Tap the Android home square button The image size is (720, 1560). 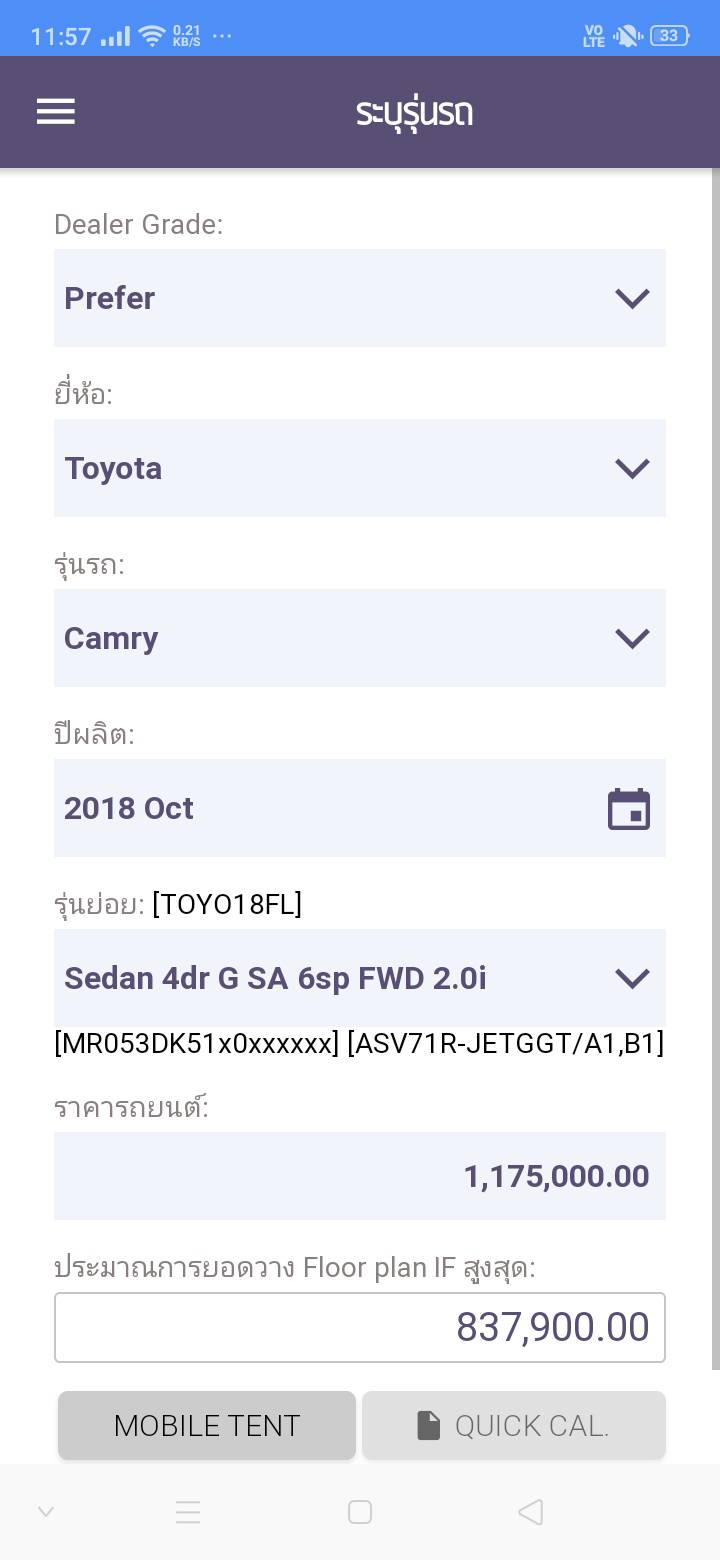tap(360, 1512)
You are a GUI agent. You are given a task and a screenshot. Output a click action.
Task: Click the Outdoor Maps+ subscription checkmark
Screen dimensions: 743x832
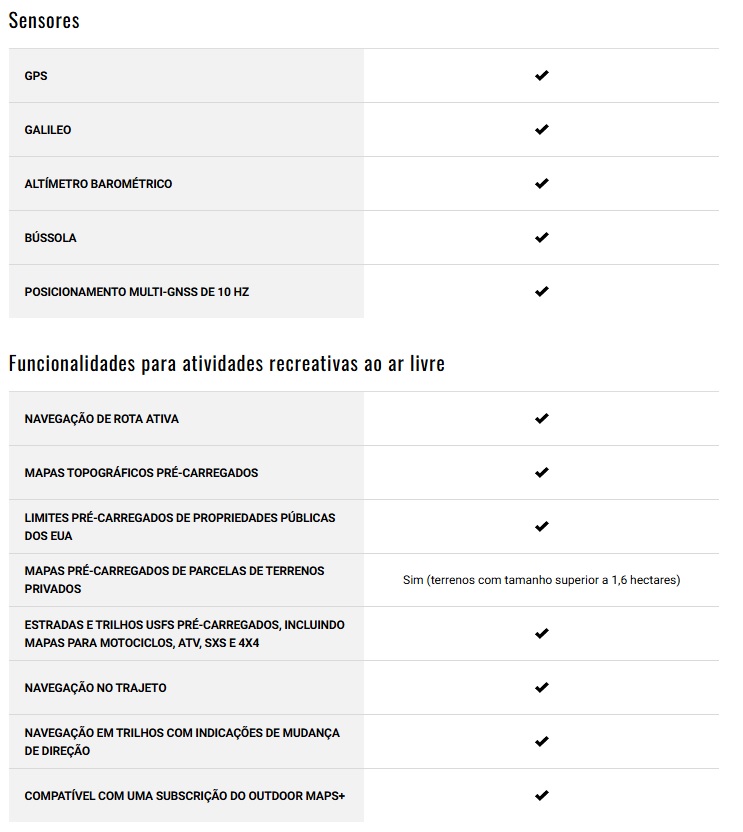tap(541, 796)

Work order:
Every line from the one with "You are a GUI" through the end of the records is to be reproduced exactly, and the pictures are to be left out.

Answer below:
You are a GUI agent. You are given a task and a screenshot. Output a click action.
Task: Click the Outdoor Maps+ subscription checkmark
Screen dimensions: 743x832
tap(541, 796)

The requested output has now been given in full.